Catelyn is the mother of Brienne, Sansa, and Arya, an officer's widow turned camp follower. They are desperate, even resorting to robbery, to feed after Ned, Robb, and Renly (here, Brienne's fiancé) were killed in the war. Her three daughters, from youngest to eldest, visit the strange crone who lives in a croft on frog legs in the swampy woods (Maggy becomes Baba Magga of sorts). Maggy shows them their destinies (like in the Duke of Norroway): Arya's is a young master smith journeying to find a place to settle his own forge (Gendry), Sansa's is a sharply-dressed older gentleman who happens to be married to his wealthy aunt and live in the neutral Vale (Petyr/LF, whom else?), but Brienne is a little bit disappointed when her destiny is revealed to be a filthy tramp in rags. Slowly, she warms up to him and discovers his true identity. But what if they ever were parted?
The Kettleblack brothers (Sers Not Appearing in the Series) appear as Jaime's lieutenants, Stannis Baratheon as the enemy leader (the Old One in Duke of Norroway), Cersei as the false heroine and villainess (whom else?), while both Qyburn and Tyrion will play key parts in both the drugging and the awakening of Jaime Lannister. And so will Pod, who plays another key role (as cupbearer) as well.
According to Joseph Jacobs, in the Master-Maid cycle of tales, the heroine "loses her beloved through an Oblivion Kiss and has to win him again from his False Bride by purchasing the right of spending three nights with him. " My Catalan-language Haikara-san fic "La poma, la pera i la pruna" ("The Apple, the Pear, and the Plum") is based upon such "Sale of Bed" tales with echoes of The Snow Queen and The Wizard of Oz, combined with powerful anti-war and anti-drug messages, and it grew from a series of daydreams about Benio and Shinobu that I had day after day for a week four or five years ago.
This bunny, the one for "Moonrise by Sunset", arose after having finished "The Queen Beyond the Wall" and seen how well ASoIaF canon was juxtaposed with the Andersen tale, how well the characters and environments were cast and adapted to Westeros.
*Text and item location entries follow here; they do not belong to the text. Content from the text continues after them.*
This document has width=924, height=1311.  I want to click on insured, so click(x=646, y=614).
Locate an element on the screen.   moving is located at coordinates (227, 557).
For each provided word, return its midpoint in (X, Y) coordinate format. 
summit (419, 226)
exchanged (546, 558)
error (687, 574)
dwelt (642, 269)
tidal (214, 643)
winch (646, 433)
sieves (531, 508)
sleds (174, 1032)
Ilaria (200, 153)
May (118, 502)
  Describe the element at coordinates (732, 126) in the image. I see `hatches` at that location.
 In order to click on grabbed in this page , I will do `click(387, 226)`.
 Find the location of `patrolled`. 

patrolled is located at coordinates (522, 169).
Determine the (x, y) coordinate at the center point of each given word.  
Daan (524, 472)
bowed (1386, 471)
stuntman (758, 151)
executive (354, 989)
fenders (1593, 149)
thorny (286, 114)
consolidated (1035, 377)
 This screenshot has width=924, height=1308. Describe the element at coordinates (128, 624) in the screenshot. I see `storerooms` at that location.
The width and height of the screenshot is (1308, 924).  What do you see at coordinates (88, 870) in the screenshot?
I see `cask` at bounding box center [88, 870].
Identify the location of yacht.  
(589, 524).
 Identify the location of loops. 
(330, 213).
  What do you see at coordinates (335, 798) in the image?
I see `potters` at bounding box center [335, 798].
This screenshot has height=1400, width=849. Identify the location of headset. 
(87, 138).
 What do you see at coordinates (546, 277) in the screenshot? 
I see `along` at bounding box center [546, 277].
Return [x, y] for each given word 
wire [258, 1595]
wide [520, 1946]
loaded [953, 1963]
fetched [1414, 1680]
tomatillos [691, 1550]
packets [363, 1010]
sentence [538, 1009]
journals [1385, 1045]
I then remembered another similar tale which hooked me throughout my childhood, and how much I was enthralled by the plight of the bride of the Duke of Norroway, ere she could finally claim her estranged sweetheart who had not returned from the wars. And, this year's springtime, I thought of Brienne as an unlikely heroine (tall, freckled, extremely masculine, aggressive, dynamic, not demure as the typical heroine even in tales with female leads, and also, in this AU, the eldest daughter of three [well, orphaned and adopted as an infant, yet still the eldest of three]), rather a SHERO, just like she had been in my Andersen retelling. For once, she would be mourning Renly at the beginning of the story, and Jaime would first come to her a fleeing dirty prisoner of war in rags, like the minstrel in "Thrushbeard" or something like that, ere she discovers his true colours as they visit his three closest officers (the Kettleblacks). Discovering an ongoing Norroway webcomic, which I follow, was what urged me on: http://norroway.tumblr.com/
Casting Brienne as the heroine and Cersei as the villainess will also hopefully allow me to subvert gender roles and expectations by presenting an aggressive, dynamic heroine vs. a reserved, cool villainess just like I did with Benio and Larisa in "The Apple, the Pear, and the Plum." Plus, there will be a Shakespearean echo of "The Queen Beyond the Wall" in the gender confusion of those who don't know Brienne's true gender. In the climax, with the Lannister siblings at Casterly Rock, she will be employed not as a maid, but as a soldier.
The title of "Moonrise by Sunset" is a pun on "East of the Sun West of the Moon", the coat of arms of House Tarth, the journey to the Westerlands, and the expression "north by northwest", which originally referred to Hamlet's sanity. It just came in while brainstorming titles for the story.